# Data for processing
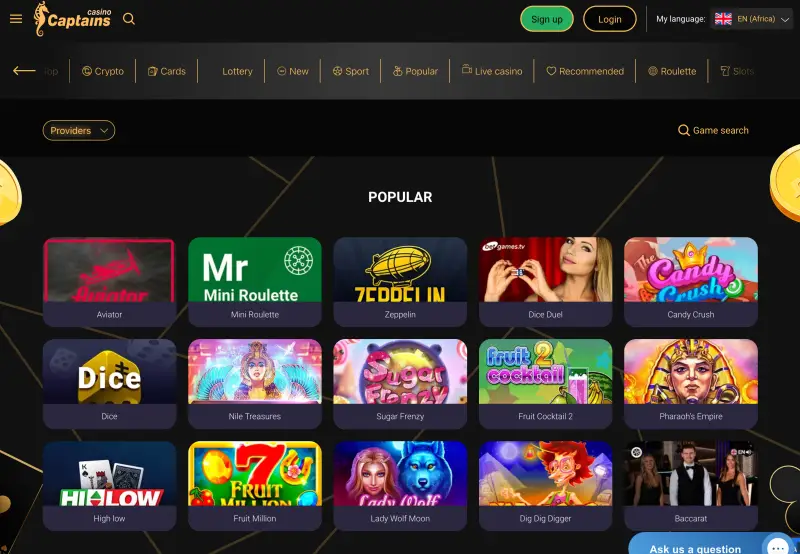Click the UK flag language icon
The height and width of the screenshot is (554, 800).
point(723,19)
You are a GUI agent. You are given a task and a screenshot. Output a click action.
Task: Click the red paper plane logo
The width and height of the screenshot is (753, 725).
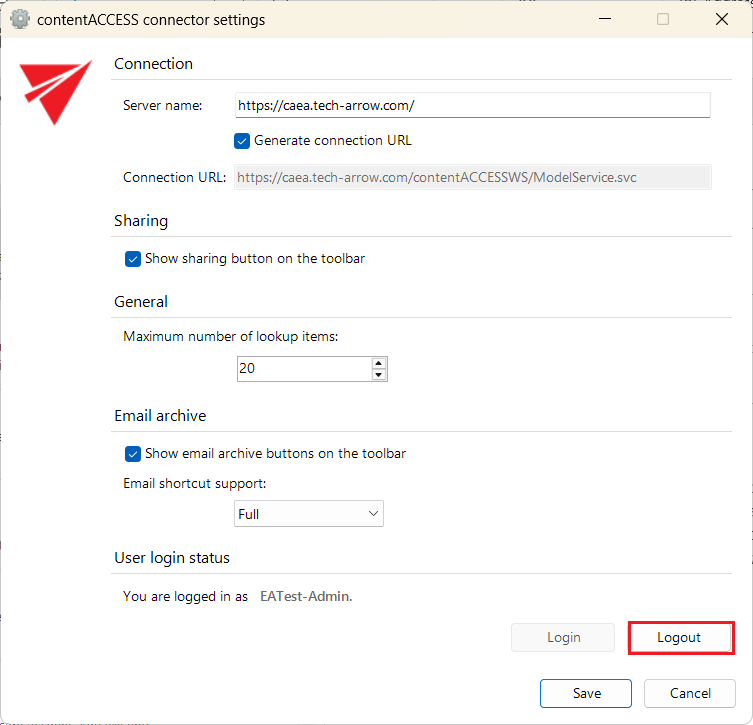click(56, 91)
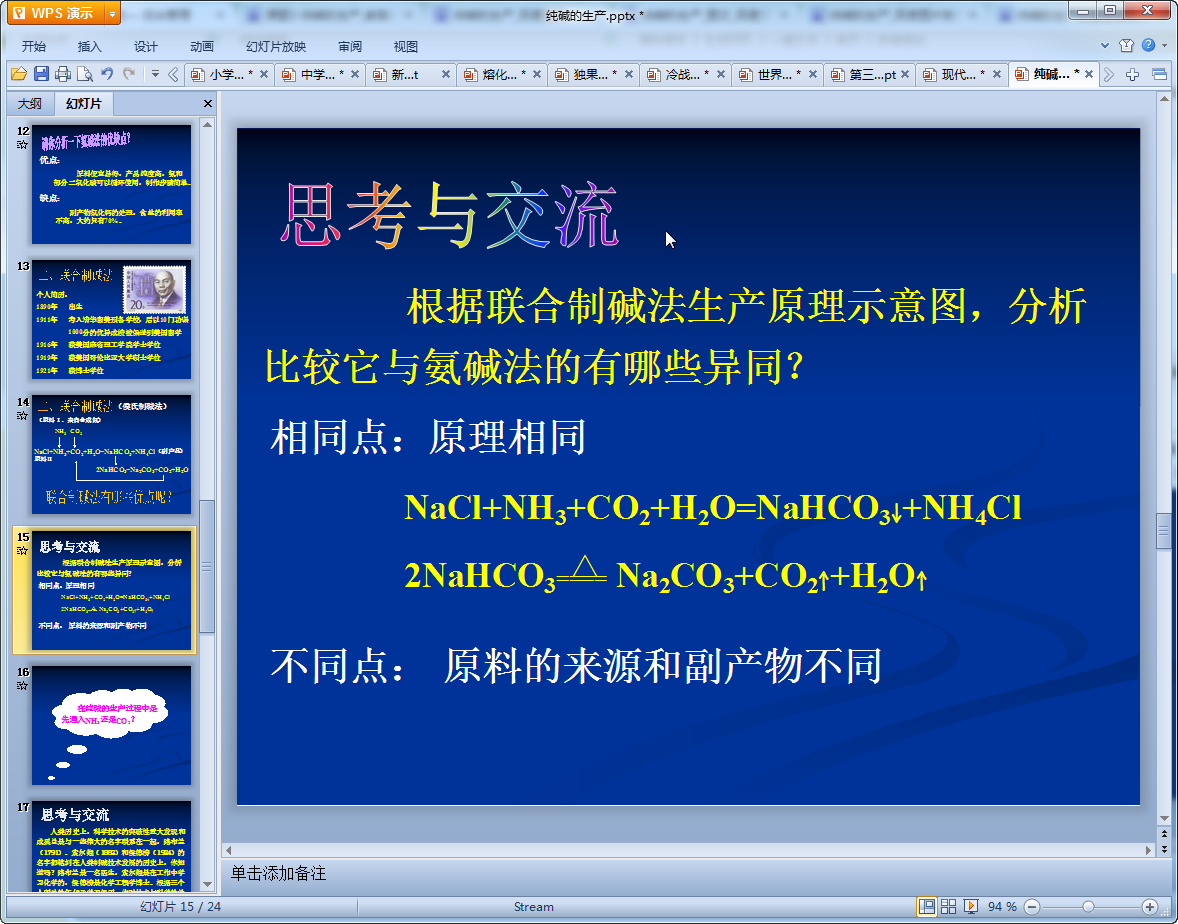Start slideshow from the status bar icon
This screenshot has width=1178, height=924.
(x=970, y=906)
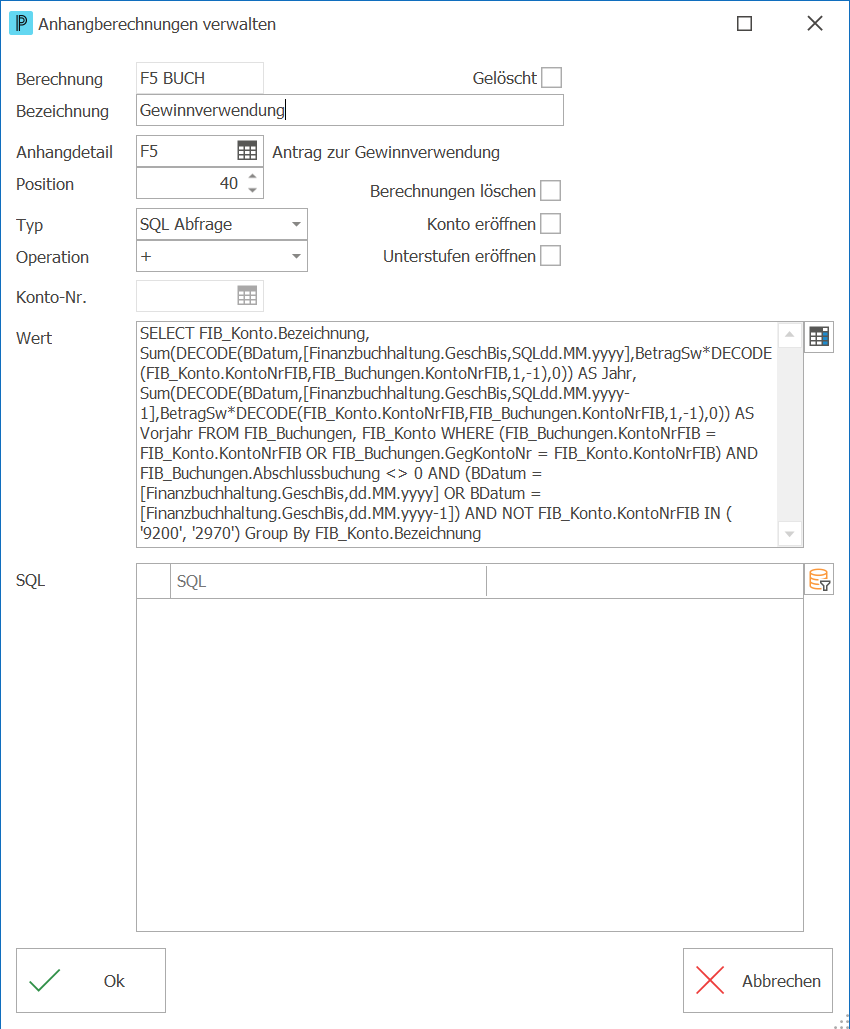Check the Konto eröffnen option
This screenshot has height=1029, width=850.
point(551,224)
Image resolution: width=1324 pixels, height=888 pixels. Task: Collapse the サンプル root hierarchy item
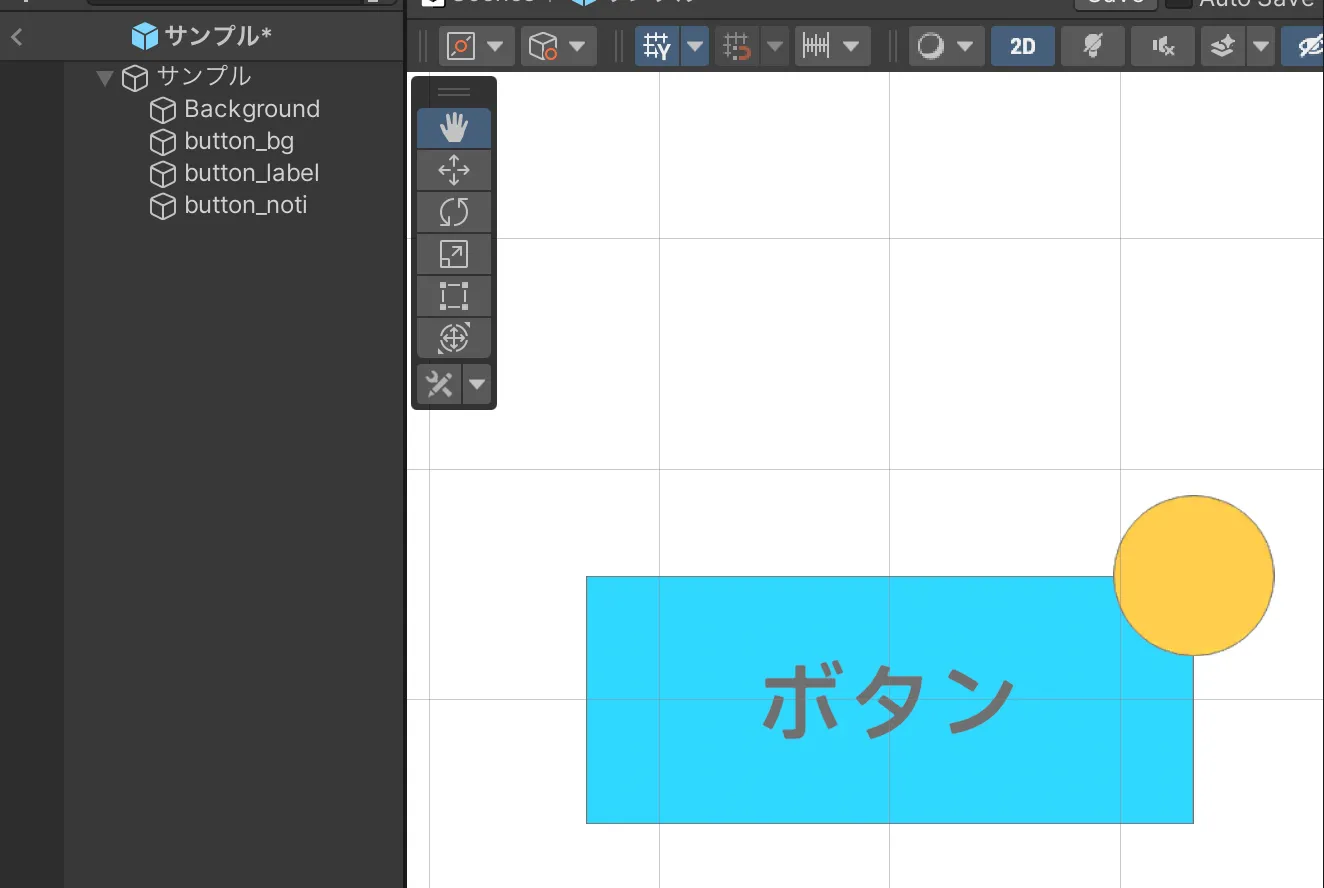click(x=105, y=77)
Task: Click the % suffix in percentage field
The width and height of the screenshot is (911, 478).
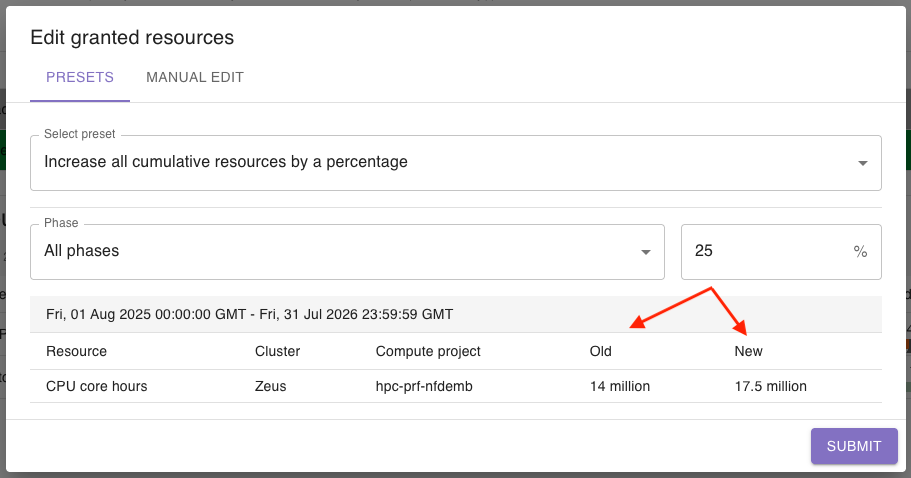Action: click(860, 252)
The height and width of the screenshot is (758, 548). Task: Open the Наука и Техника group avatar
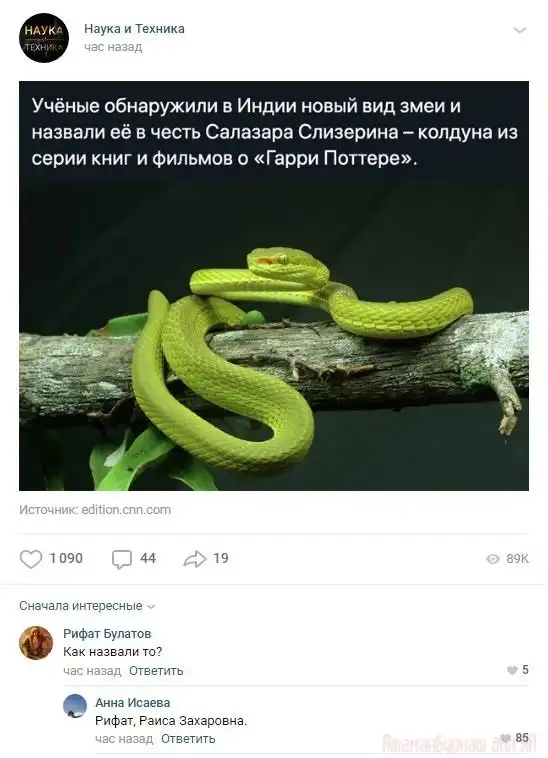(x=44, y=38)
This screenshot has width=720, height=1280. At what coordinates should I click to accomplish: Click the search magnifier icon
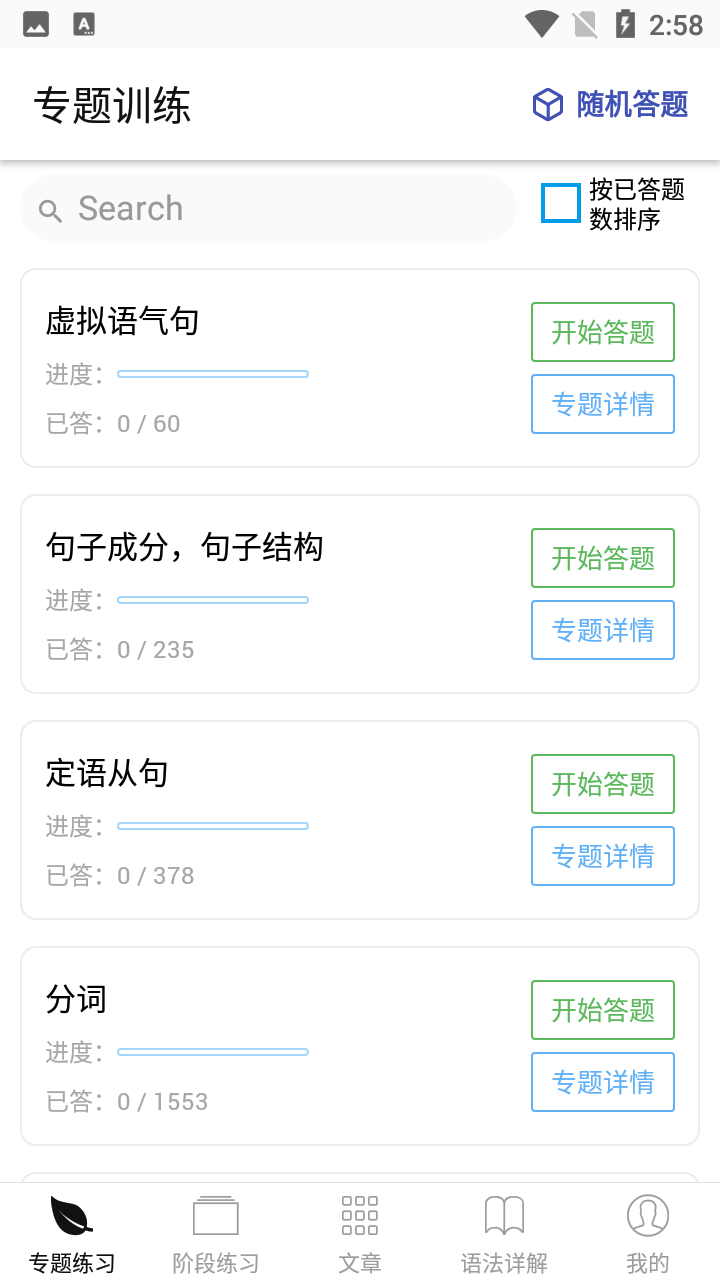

# What to produce
The expected answer is the line with "Task: Click the red paper plane logo" followed by every remaining line of the listing, each restated exactly, with all pictures dropped.

# Answer space
Task: Click the red paper plane logo
The width and height of the screenshot is (753, 725).
click(56, 91)
Start slideshow from the status bar icon
This screenshot has width=1178, height=924.
(x=970, y=906)
Check the Konto eröffnen option
This screenshot has height=1029, width=850.
point(551,224)
Image resolution: width=1324 pixels, height=888 pixels. Task: Collapse the サンプル root hierarchy item
click(x=105, y=77)
Task: Click the % suffix in percentage field
The width and height of the screenshot is (911, 478).
Action: click(860, 252)
The height and width of the screenshot is (758, 548). Task: Open the Наука и Техника group avatar
(x=44, y=38)
This screenshot has width=720, height=1280. At what coordinates should I click to accomplish: Click the search magnifier icon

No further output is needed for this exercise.